Le combat s'annonce terrible. Dans les coulisses : une organisation gouvernementale américaine top secrète spécialisée dans les opérations fantômes, une nonne, un sosie d'Elvis, quelques Hells Angels et une cible de choix pour nos psychopathes frénétiques : le pape, en voyage secret aux Etats-Unis. Sur la musique de Grease, nous vous convions au spectacle littéraire le plus déjanté de la décennie.

La 7 de la page 7: "Elle sortit sa carte Visa et la tendit à Steven, qui se tenait devant la caisse, le trousseau de clés à la main, comme s'il se demandait s'il devait l'ouvrir." 

Comme je l'ai attendu ce livre! Le Bourbon Kid et l'iroquois dans le même roman, sous la plume de leur créateur un peu dérangé! 
Et comme en plus, c'est ma moitié qui me l'a offert, c'est dire si j'étais contente! 
Le risque, évidemment, c'est de tellement l'attendre qu'au final on reste un peu déçu. On ne va pas se mentir, ce n'est sans doute pas le meilleur roman d'Anonyme. Mais ce n'est pas pour autant que ce livre soit une déception. Loin de là. 
Le style d'Anonyme est toujours aussi efficace. Un rythme haletant et des situations rocambolesques, à la limite de l'absurde qui se lisent comme on boit un bon vin. 
L'histoire est surtout centrée sur l'iroquois (donc oui, lire "Psycho Killer" est quasiment obligatoire). 
Les personnages sont fidèles à ce qu'ils ont toujours été: complètement barrés! 
Mention spéciale à Jasmine qui nous aura fait rire du début à la fin. 
Un très bon moment de lecture! Attention cependant, vous allez avoir la B.O. de "Grease" en tête pendant des jours et des jours!

Extrait: "L'ambiance rappela à Rex celle des MTV Awards. Il y avait travaillé en tant qu'agent de sécurité, une fois, et avait été chargé d'empêcher les invités de cracher sur un jeune artiste canadien pendant qu'il était sur scène. C'était une des pires missions qu'on lui eût jamais confiées. Il avait passé la moitié de la nuit à écouter des chanteurs tous plus bêtes les uns que les autres balancer les pires banalités sur la politique et l'importance de donner de l'argent aux œuvres caritatives. Le simple fait d'y repenser lui donna des frissons." 

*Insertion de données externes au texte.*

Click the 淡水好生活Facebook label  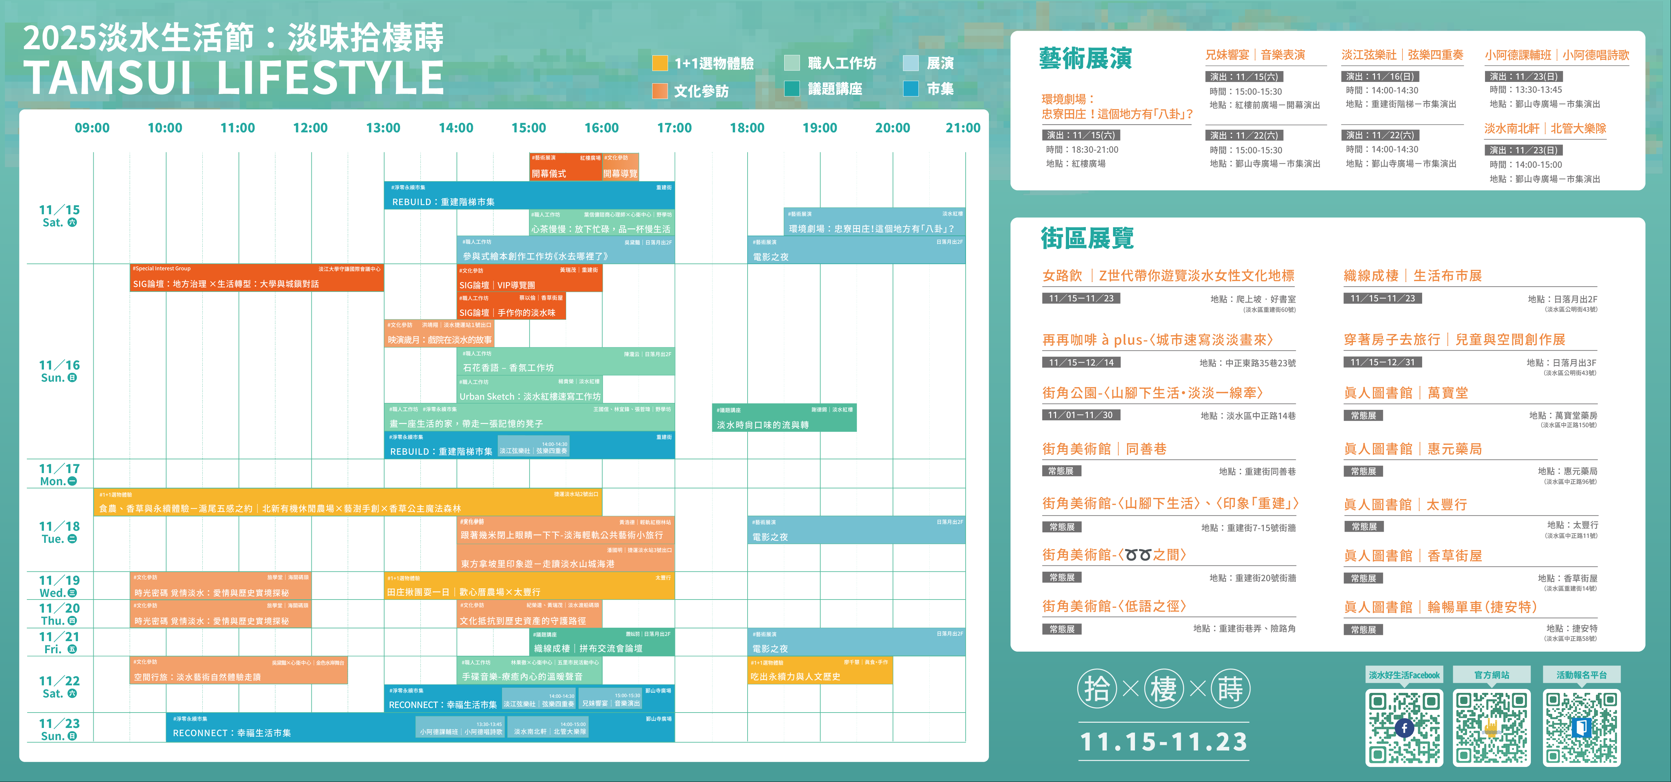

"Psycho Killer" de Anonyme

"Psycho Killer" Anonyme.
Ed. Sonatine 2013. Pages 358. 

Résumé: Tout semble paisible à B Movie Hell, 3672 habitants. Jusqu’au jour où un tueur mystérieux portant un masque en forme de crâne, surmonté d’une crête iroquoise rouge, se mette à assassiner tranquillement certains des habitants de la ville. Le FBI confie l’affaire à un couple d’enquêteurs, Milena Fonseca et Jack Munson, surnommé le Fantôme, spécialiste des opérations clandestines. Bientôt de mystérieux liens apparaissent entre cette terrifiante série de meurtres et un projet top secret du Département d’Etat, l’opération Blackwash. Alors que la paranoïa s’empare de la ville, la collaboration entre le FBI et les autorités locales s’annonce difficile. Les habitants de B Movie Hell, bien décidés à garder leurs nombreux secrets, entendent en effet résoudre seuls et sans aide extérieure cette histoire aussi terrifiante qu’énigmatique.
Après sa tétralogie consacrée au Bourbon Kid, Anonyme nous offre un slasher jubilatoire en forme de clin d’oeil aux films de série B. Est-il possible d’y résister ?

La 7 de la page 7: "Une trentaine." 

Oubliez le Bourbon Kid, il coule des jours heureux dans un monde bien différent de celui exploré ici.
Bon déjà, Anonyme, on l'aime ou on l'aime pas... Personnellement, moi je l'adore. Même s'il  devait se révéler être le fils caché de Gollum et Sylvie Vartan, cet auteur est un génie du gore et de la description frontale qu'on se prend comme un uppercut dans la mâchoire.
L'histoire?  Et bien globalement, il y a un type qui dégomme un tas de gens. On sait pas pourquoi mais on sent qu'il doit y avoir un lien avec cette étrange jeune demoiselle qui pense que la vie c'est comme dans "Dirty Dancing". Si l'histoire est quelque peu prévisible, le style, lui, reste inimitable. 
Si on voit arriver la fin, on s'en fiche un peu parce que une scène de carnage sur "Time of My Life" et "Can't fight the moonlight' c'est quand même du caviar sur canapé! 
Un vrai régal.

Extrait: "Il sortit son téléphone de sa poche. Il était énervé que Fonseca ne soit pas encore arrivée. Il ne pouvait pas quitter le restaurant sans elle car elle n'avait aucun moyen de transport. Il composa son numéro et garda les yeux fixés sur l'écran, qui afficha un téléphone en train de sonner pour montrer qu'il était mis en contact avec Fonseca. Une demi-seconde plus tard, il entendit les Backstreet boys brailler derrière le rideau de la cuisine. Il reconnut la sonnerie de Fonseca. Et la voix de candy, qui étouffa immédiatement un juron." 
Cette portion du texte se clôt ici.